[Stored records]
----

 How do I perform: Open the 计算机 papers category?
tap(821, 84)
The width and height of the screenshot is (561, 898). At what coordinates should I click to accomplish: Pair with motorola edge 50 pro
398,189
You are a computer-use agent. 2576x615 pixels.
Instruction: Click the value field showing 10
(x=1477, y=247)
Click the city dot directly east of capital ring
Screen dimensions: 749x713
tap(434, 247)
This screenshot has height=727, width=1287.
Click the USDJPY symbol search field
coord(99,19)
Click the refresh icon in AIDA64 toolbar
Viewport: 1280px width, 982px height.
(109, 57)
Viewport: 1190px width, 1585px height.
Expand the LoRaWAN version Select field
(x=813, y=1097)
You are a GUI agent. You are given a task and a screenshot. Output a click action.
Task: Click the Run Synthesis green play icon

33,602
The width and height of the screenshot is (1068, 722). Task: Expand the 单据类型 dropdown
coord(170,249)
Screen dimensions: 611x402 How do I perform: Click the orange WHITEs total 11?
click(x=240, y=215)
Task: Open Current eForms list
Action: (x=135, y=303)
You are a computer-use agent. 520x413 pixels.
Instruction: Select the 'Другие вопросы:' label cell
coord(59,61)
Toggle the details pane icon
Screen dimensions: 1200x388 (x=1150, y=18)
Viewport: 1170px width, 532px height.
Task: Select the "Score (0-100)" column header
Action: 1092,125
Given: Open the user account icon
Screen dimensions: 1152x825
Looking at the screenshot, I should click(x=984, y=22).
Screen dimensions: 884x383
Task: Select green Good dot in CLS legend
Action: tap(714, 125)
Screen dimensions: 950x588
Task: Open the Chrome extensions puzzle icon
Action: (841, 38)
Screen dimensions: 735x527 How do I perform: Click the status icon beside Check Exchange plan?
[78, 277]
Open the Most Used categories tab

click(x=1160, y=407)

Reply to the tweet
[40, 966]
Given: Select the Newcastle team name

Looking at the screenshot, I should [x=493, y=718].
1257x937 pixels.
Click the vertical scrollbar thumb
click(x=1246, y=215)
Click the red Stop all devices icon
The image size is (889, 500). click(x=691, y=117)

----

**Brief**
Return every line of the listing above, copied with no changes.

**Solved problem**
 How do I perform: Open the 计算机 papers category?
tap(821, 84)
The width and height of the screenshot is (561, 898). At what coordinates should I click to accomplish: Pair with motorola edge 50 pro
398,189
You are a computer-use agent. 2576x615 pixels.
Instruction: Click the value field showing 10
(x=1477, y=247)
Click the city dot directly east of capital ring
Screen dimensions: 749x713
tap(434, 247)
This screenshot has height=727, width=1287.
Click the USDJPY symbol search field
coord(99,19)
Click the refresh icon in AIDA64 toolbar
Viewport: 1280px width, 982px height.
(109, 57)
Viewport: 1190px width, 1585px height.
Expand the LoRaWAN version Select field
(x=813, y=1097)
You are a GUI agent. You are given a task and a screenshot. Output a click action.
Task: Click the Run Synthesis green play icon

33,602
The width and height of the screenshot is (1068, 722). Task: Expand the 单据类型 dropdown
coord(170,249)
Screen dimensions: 611x402 How do I perform: Click the orange WHITEs total 11?
click(x=240, y=215)
Task: Open Current eForms list
Action: (x=135, y=303)
You are a computer-use agent. 520x413 pixels.
Instruction: Select the 'Другие вопросы:' label cell
coord(59,61)
Toggle the details pane icon
Screen dimensions: 1200x388 (x=1150, y=18)
Viewport: 1170px width, 532px height.
Task: Select the "Score (0-100)" column header
Action: 1092,125
Given: Open the user account icon
Screen dimensions: 1152x825
Looking at the screenshot, I should click(x=984, y=22).
Screen dimensions: 884x383
Task: Select green Good dot in CLS legend
Action: tap(714, 125)
Screen dimensions: 950x588
Task: Open the Chrome extensions puzzle icon
Action: (841, 38)
Screen dimensions: 735x527 How do I perform: Click the status icon beside Check Exchange plan?
[78, 277]
Open the Most Used categories tab

click(x=1160, y=407)

Reply to the tweet
[40, 966]
Given: Select the Newcastle team name

Looking at the screenshot, I should [x=493, y=718].
1257x937 pixels.
Click the vertical scrollbar thumb
click(x=1246, y=215)
Click the red Stop all devices icon
The image size is (889, 500). click(x=691, y=117)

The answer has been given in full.